The 2011 Ksara Reserve du Couvent is a more approachable wine in terms of structure and price. It is a lovely bright blend of 40% Syrah 30% Cabernet Franc and 30% Cabernet Sauvignon with ripe, supple tannins and generous fruit – it is a former Wine of the Week because it is so delicious and a great bargain.

The top wine of their range is called Le Souvrain and I was hugely impressed by the 2008 offering. Created to celebrate the wineries 150th anniversary, 2008 Le Souvrain is an opulent blend of 50% Cabernet Sauvignon and 50% Arinarnoa, which is cross between Merlot and Petit Verdot, aged in new French oak for 24 months. The wine is full-bodied, creamy, concentrated, supple and sumptuous with the weight of fruit easily carrying all that oak in perfect, seductive  balance.

James carefully opening the 1942 Ksara Vin d'Or.

James carefully opening the 1942 Ksara Vin d’Or.

Stephen Quinn, James Palgé and me drinking the 1942 Ksara Vin d'Or.

Stephen Quinn, James Palgé and me drinking the 1942 Ksara Vin d’Or.

 

It was a brilliant tasting, but James had one more treat in store for us. He collected a mould encrusted bottle from the cellars and carefully removed the cork before pouring samples of this venerable looking bottle. It looked like brandy in fact and had complex aromas of amontillado sherry, barley sugar and orange peel. The palate was glorious with high alcohol, coffee, apricot, walnuts, caramel, honey and brandy characters. We were drinking the 1942 Ksara Vin d’Or (no records exist about what grapes were used) which was made by the monks and had lain in the caves beneath Ksara ever since. It was an exquisite wine and a great experience that I will remember forever.

Château Ksara wines are distributed in the UK by Hallgarten Druitt & Novum Wines.

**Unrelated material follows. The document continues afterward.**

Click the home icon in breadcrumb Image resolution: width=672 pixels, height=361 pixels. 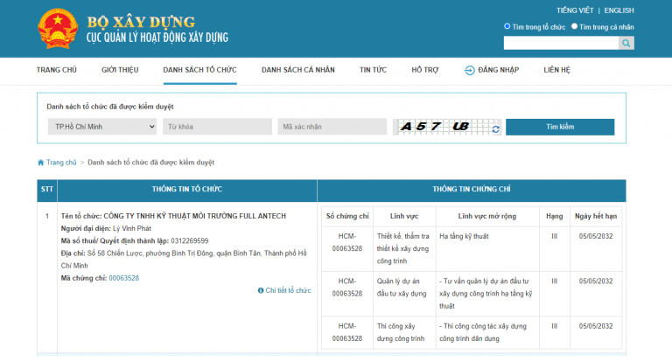[40, 163]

Thank you Elie and James for a memorable and wonderful visit.

Château Kefraya

Château Kefraya's soils.

Château Kefraya’s soils.

An hour or so further south in the heart of the Bekaa Valley, Château Kefraya seems to be very remote – it is midway between Chitaura and Machghara. It was my first winery visit in Lebanon and I found the place quite magical with a lovely peaceful feel. The landscape seemed biblical to me and had a rugged beauty to it with wild flowers and scrub contrasting with the neatly maintained grounds and foliage around the winery. Lizards darting around and cicadas chirruping added to the exotic ambience.

Kefraya, the area or lieux-dit in French, has been owned by the de Bustros family for generations. However farming here has always been problematic as the soil is so rocky and difficult to work that anything other than subsistence agriculture has proved impossible. It was these conditions that inspired Michel de Bustros to return to the family land in 1946, repair the buildings and set about creating a vineyard. First of all they had to remove a mass of rocks, something which is ongoing as the vineyard area grows, so the first vines were not planted until 1951. At first they sold their grapes to other Bekaa Valley producers, including the excellent Château Nakad.

The rocky soil at Kefraya being tended.

The rocky soil at Kefraya being tended.

Eventually Michel decided the they had enough experience and knowhow to build a winery on the estate too and to create a new Lebanese wine brand. Château Kefraya’s – there is an actual castle that is now quite modernised and serves as the family house – first estate bottled vintage was 1979, although some of the grapes were still sold to other producers at that time.

Of course, again the timing was bad, the civil war was in full flow and Lebanon’s unruly neighbours had to get involved. In 1981 the Israeli Army occupied the area and took over Kefraya for a while – they even arrested the winemaker. Determined to look after his beloved Château, Michel stayed there all through this troubled time. His determination was rewarded as more peaceful times returned, slowly at first, but enough to ensure the winery could start to prosper. They started exporting from 1987 and have gone from strength to strength ever since.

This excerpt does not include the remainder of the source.